Шоненбауму понадобилось два дня, чтобы разобраться в путаных речах бедняги. После освобождения, которое он объяснял временными разногласиями между антисемитами, Глюкман затаился в высокогорьях Анд, ожидая, что события вот-вот примут привычный ход, и надеясь, что, выдавая себя за погонщика со склонов Сьерры, он сумеет избежать гестапо. Всякий раз, как Шоненбаум принимался растолковывать ему, что нет больше никакого гестапо, что Гитлер мертв, а Германия разделена, тот лишь пожимал плечами: уж он-де знает что почем, его на мякине не проведешь. Когда же, отчаявшись, Шоненбаум показал ему фотографии Израиля: школы, армию, бесстрашных и доверчивых юношей и девушек, — Глюкман в ответ затянул заупокойную молитву и принялся оплакивать безвинных жертв, которых враги вынудили собраться вместе, как в варшавском гетто, чтобы легче было с ними расправиться.
Что Глюкман слаб рассудком, Шоненбаум знал давно; вернее, рассудок его оказался менее крепким, нежели тело, и не выдержал зверских пыток, выпавших на его долю. В лагере он был излюбленной жертвой эсэсовца Шультце, садиста, прошедшего многоэтапный отбор и показавшего себя достойным высокого доверия. По неведомой причине Шультце сделал несчастного Глюкмана козлом отпущения, и никто из заключенных уже не верил, что Глюкман выйдет живым из его лап.
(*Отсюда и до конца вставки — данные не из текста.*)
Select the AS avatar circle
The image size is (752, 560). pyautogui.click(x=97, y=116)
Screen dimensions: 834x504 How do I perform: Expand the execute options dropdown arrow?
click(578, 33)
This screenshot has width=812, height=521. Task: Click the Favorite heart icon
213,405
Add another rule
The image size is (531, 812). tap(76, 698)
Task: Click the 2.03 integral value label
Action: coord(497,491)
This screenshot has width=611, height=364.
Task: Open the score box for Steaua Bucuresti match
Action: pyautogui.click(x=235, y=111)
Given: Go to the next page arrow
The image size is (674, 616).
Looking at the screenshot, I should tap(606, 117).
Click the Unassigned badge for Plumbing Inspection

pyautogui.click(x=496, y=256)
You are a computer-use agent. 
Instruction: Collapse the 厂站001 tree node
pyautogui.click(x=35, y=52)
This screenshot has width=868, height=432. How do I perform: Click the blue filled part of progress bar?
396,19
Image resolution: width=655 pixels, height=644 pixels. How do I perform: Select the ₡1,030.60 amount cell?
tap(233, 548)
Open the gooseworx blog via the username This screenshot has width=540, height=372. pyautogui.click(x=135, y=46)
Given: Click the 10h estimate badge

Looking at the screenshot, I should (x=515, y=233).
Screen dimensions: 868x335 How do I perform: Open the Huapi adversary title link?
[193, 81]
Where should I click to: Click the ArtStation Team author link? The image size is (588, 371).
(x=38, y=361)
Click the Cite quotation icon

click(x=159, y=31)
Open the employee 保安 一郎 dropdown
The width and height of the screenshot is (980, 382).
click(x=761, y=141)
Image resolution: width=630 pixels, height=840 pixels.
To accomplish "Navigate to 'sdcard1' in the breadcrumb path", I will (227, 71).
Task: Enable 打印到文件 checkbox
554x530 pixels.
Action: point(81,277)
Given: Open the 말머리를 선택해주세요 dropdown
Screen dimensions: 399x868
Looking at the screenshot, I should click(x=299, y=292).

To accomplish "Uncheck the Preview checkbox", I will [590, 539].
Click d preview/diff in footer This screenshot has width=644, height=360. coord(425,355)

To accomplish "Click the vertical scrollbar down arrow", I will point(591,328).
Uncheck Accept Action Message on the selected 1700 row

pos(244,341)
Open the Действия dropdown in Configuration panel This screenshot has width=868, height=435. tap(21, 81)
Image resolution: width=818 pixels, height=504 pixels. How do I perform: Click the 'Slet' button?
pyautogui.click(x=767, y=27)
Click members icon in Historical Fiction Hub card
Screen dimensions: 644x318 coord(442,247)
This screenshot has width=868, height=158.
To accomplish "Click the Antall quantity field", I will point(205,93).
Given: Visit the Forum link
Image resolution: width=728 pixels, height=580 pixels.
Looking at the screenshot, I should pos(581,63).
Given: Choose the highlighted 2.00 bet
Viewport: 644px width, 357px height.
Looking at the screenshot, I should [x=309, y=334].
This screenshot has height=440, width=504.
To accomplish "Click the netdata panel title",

Как и Шоненбаум, Глюкман был портным. И хотя пальцы его утратили былую ловкость, вскоре он вновь обрел достаточно сноровки, чтобы включиться в работу, и тогда «парижский портной» смог наконец взяться за заказы, которых с каждым днем становилось все больше. Глюкман никогда ни с кем не разговаривал и работал, забившись в темный угол, сидя на полу за прилавком, скрывавшим его от посторонних глаз. Выходил он только ночью и отправлялся проведать лам; он долго и любовно гладил их по жесткой шерсти, и глаза его при этом светились знанием какой-то страшной истины, абсолютным всепониманием, которое подкреплялось мелькавшей на его лице хитрой и надменной улыбкой. Дважды он пытался бежать: в первый раз, когда Шоненбаум заметил как-то походя, что минула шестнадцатая годовщина крушения гитлеровской Германии; во второй раз, когда пьяный индеец принялся горланить под окном, что-де «великий вождь сойдет с вершин и приберет наконец все к рукам».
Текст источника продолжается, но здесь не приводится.